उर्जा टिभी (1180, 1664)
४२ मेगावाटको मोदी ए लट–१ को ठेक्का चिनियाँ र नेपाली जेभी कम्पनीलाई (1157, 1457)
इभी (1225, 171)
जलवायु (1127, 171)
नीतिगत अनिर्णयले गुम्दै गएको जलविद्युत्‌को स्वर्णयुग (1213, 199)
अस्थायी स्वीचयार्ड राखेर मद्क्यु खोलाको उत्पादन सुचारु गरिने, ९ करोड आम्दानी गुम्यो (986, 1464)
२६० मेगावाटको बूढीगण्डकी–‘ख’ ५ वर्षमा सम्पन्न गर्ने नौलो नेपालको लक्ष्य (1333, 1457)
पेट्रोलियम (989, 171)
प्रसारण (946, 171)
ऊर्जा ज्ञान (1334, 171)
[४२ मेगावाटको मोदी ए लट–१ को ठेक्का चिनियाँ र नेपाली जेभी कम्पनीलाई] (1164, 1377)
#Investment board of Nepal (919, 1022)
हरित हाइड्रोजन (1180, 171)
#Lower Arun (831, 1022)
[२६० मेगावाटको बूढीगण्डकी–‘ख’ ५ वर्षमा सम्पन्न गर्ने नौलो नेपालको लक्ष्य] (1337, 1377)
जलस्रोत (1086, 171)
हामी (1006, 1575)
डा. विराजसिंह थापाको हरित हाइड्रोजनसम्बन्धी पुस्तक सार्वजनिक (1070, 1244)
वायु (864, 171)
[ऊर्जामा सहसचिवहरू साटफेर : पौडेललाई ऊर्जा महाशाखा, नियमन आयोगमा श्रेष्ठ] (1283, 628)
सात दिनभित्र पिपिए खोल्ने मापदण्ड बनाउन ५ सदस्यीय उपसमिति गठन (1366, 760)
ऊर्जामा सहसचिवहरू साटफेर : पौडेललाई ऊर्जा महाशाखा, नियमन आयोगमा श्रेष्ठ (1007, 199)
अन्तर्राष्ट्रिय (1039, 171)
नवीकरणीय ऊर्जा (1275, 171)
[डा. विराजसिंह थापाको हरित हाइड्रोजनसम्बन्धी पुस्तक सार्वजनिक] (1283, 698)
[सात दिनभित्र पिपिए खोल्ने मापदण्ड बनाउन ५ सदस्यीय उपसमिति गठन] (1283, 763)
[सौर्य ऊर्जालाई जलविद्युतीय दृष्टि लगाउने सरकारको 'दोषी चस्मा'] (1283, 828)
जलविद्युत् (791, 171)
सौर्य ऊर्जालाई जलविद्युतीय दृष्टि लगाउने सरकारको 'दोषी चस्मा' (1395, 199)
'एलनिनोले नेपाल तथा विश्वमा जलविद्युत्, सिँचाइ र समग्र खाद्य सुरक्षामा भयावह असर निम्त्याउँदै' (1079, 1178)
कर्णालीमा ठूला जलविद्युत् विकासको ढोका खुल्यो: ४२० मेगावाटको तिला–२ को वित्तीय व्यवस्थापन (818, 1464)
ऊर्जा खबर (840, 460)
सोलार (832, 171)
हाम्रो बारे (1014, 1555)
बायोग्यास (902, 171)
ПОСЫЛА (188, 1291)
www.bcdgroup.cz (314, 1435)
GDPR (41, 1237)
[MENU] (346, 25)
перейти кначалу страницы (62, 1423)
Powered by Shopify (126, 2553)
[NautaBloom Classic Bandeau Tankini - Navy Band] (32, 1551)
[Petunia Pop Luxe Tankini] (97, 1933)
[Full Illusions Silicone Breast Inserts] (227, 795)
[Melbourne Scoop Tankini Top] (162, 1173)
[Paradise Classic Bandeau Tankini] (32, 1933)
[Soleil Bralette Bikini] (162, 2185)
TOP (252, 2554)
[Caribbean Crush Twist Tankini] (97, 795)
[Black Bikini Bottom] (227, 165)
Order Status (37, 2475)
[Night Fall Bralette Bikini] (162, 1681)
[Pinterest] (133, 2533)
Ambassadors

Your objective. Using the listing, filter for "Bralette" and return the matching lines.

Completed exercise.
[Soleil Bralette Bikini] (162, 2185)
[Night Fall Bralette Bikini] (162, 1681)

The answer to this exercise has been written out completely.